What the task asks
Using the listing below, copy exactly the lines from the one containing "Expand the Preventive care benefits section" to the one containing "Given: Open the user", both lines included, and no others.

Given data

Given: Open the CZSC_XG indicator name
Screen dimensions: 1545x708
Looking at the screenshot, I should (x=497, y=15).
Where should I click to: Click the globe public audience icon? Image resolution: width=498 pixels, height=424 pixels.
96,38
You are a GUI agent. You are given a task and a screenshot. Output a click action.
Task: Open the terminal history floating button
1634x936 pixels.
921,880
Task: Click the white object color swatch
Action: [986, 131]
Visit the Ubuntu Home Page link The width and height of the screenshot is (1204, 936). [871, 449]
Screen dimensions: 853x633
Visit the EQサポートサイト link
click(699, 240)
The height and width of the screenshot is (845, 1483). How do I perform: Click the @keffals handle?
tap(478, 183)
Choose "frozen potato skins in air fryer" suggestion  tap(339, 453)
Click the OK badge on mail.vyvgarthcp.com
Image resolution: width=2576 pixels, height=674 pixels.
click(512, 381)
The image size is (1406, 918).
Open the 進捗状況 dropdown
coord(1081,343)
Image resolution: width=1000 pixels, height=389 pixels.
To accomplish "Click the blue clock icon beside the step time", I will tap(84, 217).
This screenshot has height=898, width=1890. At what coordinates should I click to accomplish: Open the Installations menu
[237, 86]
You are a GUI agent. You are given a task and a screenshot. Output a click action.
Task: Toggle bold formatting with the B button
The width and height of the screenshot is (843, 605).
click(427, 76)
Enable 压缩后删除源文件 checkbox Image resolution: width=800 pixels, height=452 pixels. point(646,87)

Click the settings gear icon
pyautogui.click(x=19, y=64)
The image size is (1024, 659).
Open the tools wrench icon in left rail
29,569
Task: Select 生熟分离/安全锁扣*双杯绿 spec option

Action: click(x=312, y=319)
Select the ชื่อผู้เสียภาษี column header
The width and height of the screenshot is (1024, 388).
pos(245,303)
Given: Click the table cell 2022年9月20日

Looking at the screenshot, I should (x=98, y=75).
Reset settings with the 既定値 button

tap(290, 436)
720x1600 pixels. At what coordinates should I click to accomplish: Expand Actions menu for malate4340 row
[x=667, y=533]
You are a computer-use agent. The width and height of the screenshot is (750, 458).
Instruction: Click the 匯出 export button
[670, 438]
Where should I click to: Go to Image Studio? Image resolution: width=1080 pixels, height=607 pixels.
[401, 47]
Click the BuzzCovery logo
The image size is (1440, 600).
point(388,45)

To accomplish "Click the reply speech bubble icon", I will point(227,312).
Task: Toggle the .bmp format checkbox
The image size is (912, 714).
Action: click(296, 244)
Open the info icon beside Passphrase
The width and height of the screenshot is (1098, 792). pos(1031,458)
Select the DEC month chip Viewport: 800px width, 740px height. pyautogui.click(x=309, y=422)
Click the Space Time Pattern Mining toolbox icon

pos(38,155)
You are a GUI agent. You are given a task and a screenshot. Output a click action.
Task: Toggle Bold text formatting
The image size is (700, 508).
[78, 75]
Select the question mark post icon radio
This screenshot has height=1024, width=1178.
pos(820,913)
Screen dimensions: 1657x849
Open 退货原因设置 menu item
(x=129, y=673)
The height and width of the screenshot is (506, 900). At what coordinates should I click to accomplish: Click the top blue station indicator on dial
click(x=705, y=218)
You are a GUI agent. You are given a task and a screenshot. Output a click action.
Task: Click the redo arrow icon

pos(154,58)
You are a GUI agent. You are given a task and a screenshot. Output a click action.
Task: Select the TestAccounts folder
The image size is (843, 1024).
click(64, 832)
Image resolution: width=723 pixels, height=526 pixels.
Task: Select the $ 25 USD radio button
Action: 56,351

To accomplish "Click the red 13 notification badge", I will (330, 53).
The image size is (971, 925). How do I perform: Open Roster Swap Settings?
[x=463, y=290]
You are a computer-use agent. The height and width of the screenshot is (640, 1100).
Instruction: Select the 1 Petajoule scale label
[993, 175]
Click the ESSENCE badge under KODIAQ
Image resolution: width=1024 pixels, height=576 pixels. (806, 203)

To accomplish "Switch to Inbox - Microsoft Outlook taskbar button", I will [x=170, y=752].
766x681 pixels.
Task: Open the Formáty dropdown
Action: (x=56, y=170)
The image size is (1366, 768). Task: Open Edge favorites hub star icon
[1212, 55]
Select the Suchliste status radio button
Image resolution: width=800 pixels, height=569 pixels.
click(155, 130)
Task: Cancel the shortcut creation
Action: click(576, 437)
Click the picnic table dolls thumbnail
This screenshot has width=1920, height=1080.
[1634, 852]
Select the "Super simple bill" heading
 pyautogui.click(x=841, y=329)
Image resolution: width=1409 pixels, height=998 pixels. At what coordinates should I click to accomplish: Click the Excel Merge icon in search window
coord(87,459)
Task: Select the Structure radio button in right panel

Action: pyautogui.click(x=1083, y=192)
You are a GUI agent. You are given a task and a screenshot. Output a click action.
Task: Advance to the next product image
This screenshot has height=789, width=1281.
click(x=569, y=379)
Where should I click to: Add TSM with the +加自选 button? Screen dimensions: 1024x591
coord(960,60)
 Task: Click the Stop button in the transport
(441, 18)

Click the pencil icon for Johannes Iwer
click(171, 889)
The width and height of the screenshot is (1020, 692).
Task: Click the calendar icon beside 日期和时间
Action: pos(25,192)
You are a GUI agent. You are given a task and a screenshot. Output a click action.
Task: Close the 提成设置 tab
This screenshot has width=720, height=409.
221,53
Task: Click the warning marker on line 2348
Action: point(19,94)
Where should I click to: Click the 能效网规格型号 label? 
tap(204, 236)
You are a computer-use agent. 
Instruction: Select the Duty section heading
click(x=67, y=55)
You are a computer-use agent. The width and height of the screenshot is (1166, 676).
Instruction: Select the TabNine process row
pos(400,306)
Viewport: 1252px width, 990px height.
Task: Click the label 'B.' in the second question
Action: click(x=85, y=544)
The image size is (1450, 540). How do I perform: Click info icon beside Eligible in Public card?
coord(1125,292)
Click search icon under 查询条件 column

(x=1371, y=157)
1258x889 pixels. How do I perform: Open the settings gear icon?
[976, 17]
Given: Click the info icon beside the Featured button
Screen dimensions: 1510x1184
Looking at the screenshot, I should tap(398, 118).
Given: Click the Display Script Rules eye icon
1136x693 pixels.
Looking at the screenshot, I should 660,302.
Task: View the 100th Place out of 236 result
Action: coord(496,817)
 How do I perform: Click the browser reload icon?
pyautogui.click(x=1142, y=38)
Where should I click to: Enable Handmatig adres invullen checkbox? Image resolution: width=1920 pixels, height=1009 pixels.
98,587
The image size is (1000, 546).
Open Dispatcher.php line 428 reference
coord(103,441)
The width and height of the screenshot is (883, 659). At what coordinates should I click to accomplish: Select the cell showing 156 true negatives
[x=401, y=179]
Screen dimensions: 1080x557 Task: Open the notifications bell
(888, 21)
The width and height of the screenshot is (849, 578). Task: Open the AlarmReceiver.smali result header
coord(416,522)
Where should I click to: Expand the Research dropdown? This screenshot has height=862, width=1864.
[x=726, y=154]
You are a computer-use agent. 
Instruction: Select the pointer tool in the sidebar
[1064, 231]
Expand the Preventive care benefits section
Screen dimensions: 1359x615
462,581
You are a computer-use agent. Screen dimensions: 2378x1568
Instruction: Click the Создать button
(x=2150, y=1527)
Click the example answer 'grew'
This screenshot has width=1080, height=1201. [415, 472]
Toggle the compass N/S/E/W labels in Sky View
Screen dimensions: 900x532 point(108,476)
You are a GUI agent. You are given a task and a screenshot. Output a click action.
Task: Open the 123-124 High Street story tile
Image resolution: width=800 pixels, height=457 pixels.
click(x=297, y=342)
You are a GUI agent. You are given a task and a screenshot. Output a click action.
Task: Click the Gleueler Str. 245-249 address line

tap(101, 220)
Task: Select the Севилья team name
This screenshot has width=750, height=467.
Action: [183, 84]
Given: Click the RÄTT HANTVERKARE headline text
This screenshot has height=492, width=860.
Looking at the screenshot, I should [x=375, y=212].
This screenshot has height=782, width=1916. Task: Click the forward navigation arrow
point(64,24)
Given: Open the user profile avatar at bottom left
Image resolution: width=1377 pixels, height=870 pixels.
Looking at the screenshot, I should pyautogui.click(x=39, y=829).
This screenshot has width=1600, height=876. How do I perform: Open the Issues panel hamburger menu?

Response to the exercise
Expand the Preventive care benefits section
Screen dimensions: 1359x615
462,581
You are a computer-use agent. Screen dimensions: 2378x1568
Instruction: Click the Создать button
(x=2150, y=1527)
Click the example answer 'grew'
This screenshot has width=1080, height=1201. [415, 472]
Toggle the compass N/S/E/W labels in Sky View
Screen dimensions: 900x532 point(108,476)
You are a GUI agent. You are given a task and a screenshot. Output a click action.
Task: Open the 123-124 High Street story tile
Image resolution: width=800 pixels, height=457 pixels.
click(x=297, y=342)
You are a GUI agent. You are given a task and a screenshot. Output a click action.
Task: Click the Gleueler Str. 245-249 address line

tap(101, 220)
Task: Select the Севилья team name
This screenshot has width=750, height=467.
Action: [183, 84]
Given: Click the RÄTT HANTVERKARE headline text
This screenshot has height=492, width=860.
Looking at the screenshot, I should [x=375, y=212].
This screenshot has height=782, width=1916. Task: Click the forward navigation arrow
point(64,24)
Given: Open the user profile avatar at bottom left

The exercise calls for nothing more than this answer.